> Collected data entries
------------------------------

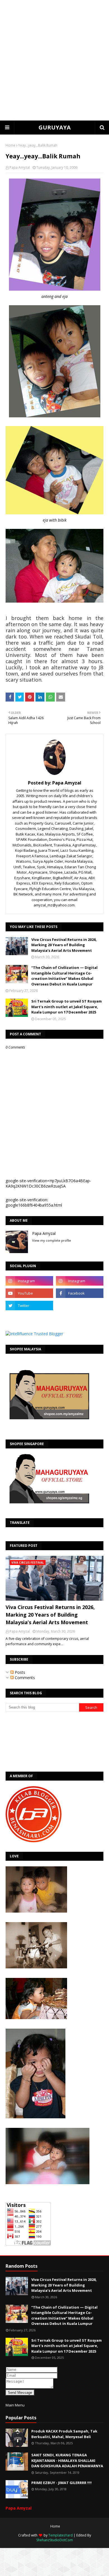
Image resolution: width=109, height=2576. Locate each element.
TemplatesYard (60, 2535)
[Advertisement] (54, 60)
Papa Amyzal (20, 167)
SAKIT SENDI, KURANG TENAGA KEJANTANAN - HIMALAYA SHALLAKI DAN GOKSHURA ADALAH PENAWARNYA (67, 2460)
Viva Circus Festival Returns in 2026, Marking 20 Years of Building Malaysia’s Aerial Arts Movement (64, 945)
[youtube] (29, 1293)
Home (10, 145)
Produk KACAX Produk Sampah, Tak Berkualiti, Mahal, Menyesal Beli (64, 2434)
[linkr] (29, 1318)
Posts (19, 1672)
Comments (24, 1677)
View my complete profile (51, 1240)
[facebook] (79, 1293)
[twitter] (29, 1305)
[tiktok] (79, 1305)
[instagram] (29, 1281)
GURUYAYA (55, 127)
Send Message (20, 2392)
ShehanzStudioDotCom (54, 2540)
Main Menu (15, 2405)
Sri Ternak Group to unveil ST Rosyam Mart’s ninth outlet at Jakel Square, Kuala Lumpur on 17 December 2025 (66, 1007)
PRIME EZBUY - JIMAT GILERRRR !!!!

------------------------------

> Exercise directions
Keep the pictures out and write out the records exactly.

> Expected output
Image resolution: width=109, height=2576. Locate each element.
TemplatesYard (60, 2535)
[Advertisement] (54, 60)
Papa Amyzal (20, 167)
SAKIT SENDI, KURANG TENAGA KEJANTANAN - HIMALAYA SHALLAKI DAN GOKSHURA ADALAH PENAWARNYA (67, 2460)
Viva Circus Festival Returns in 2026, Marking 20 Years of Building Malaysia’s Aerial Arts Movement (64, 945)
[youtube] (29, 1293)
Home (10, 145)
Produk KACAX Produk Sampah, Tak Berkualiti, Mahal, Menyesal Beli (64, 2434)
[linkr] (29, 1318)
Posts (19, 1672)
Comments (24, 1677)
View my complete profile (51, 1240)
[facebook] (79, 1293)
[twitter] (29, 1305)
[tiktok] (79, 1305)
[instagram] (29, 1281)
GURUYAYA (55, 127)
Send Message (20, 2392)
ShehanzStudioDotCom (54, 2540)
Main Menu (15, 2405)
Sri Ternak Group to unveil ST Rosyam Mart’s ninth outlet at Jakel Square, Kuala Lumpur on 17 December 2025 (66, 1007)
PRIME EZBUY - JIMAT GILERRRR !!!!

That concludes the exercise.